Within the listing below, please copy exactly the lines between the line holding "The width and height of the screenshot is (519, 271)." and the line holding "Task: Select the eyedropper color picker tool", inclusive.

-------- RECORDS SUPPLIED --------

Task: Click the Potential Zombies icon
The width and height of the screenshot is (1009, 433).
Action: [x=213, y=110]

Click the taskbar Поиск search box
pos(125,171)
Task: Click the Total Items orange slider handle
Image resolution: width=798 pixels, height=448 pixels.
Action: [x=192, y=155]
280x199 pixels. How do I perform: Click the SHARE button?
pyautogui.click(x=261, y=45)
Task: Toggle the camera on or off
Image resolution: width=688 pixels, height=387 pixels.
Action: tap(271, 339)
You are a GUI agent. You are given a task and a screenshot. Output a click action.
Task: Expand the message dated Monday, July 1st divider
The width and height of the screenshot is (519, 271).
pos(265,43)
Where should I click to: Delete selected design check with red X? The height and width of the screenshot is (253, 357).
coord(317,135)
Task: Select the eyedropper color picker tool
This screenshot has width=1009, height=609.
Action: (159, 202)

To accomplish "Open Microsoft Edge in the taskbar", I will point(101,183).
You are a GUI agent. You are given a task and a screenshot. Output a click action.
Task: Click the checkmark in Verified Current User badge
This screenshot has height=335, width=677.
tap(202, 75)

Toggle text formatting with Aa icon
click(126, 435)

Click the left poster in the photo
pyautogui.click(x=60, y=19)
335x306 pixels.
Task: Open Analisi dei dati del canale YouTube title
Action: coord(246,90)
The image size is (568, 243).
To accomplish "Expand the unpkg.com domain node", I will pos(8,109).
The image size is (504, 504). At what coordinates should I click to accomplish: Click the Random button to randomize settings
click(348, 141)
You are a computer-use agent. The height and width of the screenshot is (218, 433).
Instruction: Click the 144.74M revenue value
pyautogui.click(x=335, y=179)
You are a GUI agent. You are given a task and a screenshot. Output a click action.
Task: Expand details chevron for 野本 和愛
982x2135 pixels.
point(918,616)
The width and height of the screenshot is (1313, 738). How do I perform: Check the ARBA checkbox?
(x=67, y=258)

--------

_OUTPUT OF THE EXERCISE_.
The width and height of the screenshot is (519, 271).
pos(265,43)
Where should I click to: Delete selected design check with red X? The height and width of the screenshot is (253, 357).
coord(317,135)
Task: Select the eyedropper color picker tool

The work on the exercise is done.